Zarif’s “Good Cop” approach makes the “Bad Cop” actions take a back seat. In the past year, Iran used drones and cruise missiles to attack Saudi Arabia. He has mined ships in the Gulf of Oman, used proxy organizations to attack US troops in Iraq, fired rockets at the Kurdish regional capital Erbil, attacked Kurdish dissidents in Koya, threatened tribes allied with the US in Deir al-Zor (Syria) and the Hezbollah urged to threaten Israel from the Golan Heights.

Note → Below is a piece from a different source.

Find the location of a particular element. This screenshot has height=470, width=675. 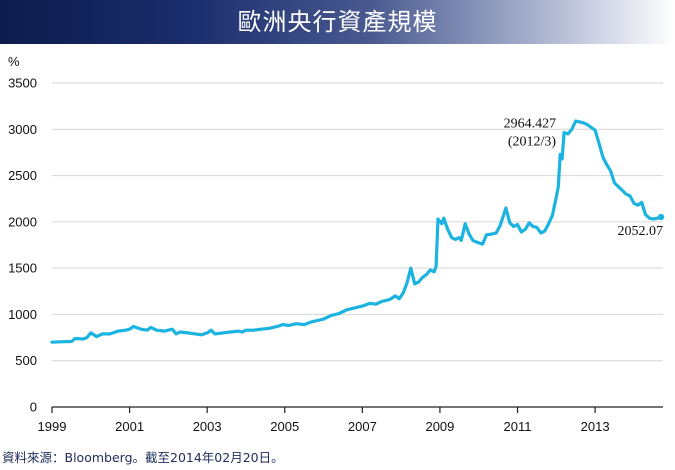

The friends of Iran in Lebanon, the Hezbollah MPs and the Badr Party in Iraq, have all joined the calls by the Iranian Revolutionary Guards (IRGC) in Iraq to work closely with China. It is therefore perfectly clear what message Iran sends out when it offers peace and security in the region under its umbrella.

The quiet message behind the ostensible plea to be nice to Tehran when Trump leaves office is that those who do not accept her and bow their knees in submission will be exposed to the regime’s wrath.“

Possibly Biden’s first litmus test will be Iran and there is a possibility that the USA will have to expend so much effort in the Greater Middle East that it will be distracted from its actual goal, the Asian Pivot and China. This will be closely watched in China and North Korea. Although China has no interest in a US-Iranian war in the Gulf, as it could also endanger its oil supplies, from which they are slowly becoming more independent, China is likely to be interested in US-Iranian tensions that are diverting the US from Asia . The friends of Iran in Lebanon, the Hezbollah MPs and the Badr Party in Iraq, have all joined the calls by the Iranian Revolutionary Guards (IRGC) in Iraq to work closely with China. It remains to be seen whether China wants to get involved in this conflict so openly or rather covertly watches the conflict and wait. And North Korea will also closely monitor the reactions of the Biden government with regard to Iran’s nuclear proliferation, missile tests and terrorism. Biden announced with regard to North Korea that its denuclearization is still the goal of the USA. But North Korea already has nuclear weapons and would rather not only be tacitly, but also officially recognized as a nuclear power.